START Material to process

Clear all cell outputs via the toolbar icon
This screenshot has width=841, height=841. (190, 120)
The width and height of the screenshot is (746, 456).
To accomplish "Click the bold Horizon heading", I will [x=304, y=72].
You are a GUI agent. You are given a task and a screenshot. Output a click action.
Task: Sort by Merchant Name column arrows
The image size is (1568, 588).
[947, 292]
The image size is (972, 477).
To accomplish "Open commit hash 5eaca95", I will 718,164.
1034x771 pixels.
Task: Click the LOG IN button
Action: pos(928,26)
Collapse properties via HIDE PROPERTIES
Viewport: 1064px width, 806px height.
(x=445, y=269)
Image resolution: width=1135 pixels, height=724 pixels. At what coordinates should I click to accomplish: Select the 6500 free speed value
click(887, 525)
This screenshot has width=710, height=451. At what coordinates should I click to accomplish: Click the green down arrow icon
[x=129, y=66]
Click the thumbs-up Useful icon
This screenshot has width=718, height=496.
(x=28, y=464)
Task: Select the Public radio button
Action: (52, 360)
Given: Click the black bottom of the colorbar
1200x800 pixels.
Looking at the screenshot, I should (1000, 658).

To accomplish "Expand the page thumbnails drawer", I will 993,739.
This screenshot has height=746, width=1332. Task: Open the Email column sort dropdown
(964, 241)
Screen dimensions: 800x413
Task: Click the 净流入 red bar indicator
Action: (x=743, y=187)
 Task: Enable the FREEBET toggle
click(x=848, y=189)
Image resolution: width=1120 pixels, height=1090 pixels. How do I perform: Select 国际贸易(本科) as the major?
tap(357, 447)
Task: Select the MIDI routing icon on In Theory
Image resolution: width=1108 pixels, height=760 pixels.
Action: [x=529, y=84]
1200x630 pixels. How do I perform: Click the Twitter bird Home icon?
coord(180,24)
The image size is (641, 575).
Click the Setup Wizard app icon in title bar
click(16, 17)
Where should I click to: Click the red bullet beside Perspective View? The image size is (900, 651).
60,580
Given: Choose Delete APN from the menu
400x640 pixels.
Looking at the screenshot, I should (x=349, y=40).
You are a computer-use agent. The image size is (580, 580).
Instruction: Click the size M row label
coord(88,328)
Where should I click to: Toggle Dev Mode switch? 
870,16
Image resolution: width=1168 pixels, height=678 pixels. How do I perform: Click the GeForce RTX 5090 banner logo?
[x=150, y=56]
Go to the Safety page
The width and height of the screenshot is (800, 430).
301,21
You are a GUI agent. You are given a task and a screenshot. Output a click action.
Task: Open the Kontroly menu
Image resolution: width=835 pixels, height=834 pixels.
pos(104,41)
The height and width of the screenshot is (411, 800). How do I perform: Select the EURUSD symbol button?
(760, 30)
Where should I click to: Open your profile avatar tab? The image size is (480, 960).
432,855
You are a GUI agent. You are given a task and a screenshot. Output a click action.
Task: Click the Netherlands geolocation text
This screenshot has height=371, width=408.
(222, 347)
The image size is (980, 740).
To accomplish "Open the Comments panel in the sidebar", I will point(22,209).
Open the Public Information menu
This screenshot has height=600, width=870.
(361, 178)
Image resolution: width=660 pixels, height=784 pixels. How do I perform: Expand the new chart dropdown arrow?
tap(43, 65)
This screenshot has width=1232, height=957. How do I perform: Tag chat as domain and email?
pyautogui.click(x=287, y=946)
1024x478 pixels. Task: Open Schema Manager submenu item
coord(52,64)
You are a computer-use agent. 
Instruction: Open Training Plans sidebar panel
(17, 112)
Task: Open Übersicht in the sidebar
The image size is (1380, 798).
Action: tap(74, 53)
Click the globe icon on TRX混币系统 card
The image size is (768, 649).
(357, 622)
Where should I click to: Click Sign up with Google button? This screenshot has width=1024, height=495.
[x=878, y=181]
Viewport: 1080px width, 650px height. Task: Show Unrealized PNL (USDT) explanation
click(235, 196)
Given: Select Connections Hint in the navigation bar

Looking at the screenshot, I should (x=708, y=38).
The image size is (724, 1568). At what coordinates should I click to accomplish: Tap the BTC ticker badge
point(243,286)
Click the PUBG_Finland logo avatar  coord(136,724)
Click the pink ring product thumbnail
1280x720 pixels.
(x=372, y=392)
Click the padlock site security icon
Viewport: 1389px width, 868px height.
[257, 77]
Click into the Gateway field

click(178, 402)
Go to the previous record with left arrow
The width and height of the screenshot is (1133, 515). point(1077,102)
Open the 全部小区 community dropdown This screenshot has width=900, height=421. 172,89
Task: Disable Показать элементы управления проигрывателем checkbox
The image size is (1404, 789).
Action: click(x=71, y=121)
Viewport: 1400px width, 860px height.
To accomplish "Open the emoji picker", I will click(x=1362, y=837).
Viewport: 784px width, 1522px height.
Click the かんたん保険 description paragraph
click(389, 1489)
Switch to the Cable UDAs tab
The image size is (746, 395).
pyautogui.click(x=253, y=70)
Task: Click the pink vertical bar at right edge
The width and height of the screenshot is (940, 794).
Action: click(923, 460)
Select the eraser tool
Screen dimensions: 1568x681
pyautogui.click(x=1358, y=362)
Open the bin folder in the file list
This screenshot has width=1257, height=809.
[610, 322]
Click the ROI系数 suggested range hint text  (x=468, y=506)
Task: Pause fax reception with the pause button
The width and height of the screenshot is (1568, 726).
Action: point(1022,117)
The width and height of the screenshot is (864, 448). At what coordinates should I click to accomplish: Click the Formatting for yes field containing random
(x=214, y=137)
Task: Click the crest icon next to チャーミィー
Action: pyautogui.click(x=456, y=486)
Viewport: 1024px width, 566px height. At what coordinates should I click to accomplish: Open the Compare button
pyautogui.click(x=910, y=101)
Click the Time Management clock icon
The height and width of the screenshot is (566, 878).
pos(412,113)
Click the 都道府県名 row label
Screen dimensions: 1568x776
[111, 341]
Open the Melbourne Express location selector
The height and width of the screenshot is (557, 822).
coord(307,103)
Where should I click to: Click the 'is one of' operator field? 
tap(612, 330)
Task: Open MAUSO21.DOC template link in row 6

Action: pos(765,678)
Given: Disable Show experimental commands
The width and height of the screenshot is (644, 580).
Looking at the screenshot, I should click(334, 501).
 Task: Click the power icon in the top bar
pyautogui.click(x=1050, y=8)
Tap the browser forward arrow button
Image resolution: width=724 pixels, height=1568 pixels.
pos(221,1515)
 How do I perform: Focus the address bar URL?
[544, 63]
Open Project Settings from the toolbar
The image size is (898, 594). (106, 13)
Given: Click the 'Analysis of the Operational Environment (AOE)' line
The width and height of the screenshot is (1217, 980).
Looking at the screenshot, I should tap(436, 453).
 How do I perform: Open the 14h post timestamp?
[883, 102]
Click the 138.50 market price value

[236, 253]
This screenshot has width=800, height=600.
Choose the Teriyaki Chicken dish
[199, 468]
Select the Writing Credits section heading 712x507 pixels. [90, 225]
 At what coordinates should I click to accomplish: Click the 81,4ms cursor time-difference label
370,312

END Material to process

_Goal of the exercise_
Every line of the records above where the string "heading" is found should be copied.

_Finished exercise_
To accomplish "Click the bold Horizon heading", I will [x=304, y=72].
Select the Writing Credits section heading 712x507 pixels. [90, 225]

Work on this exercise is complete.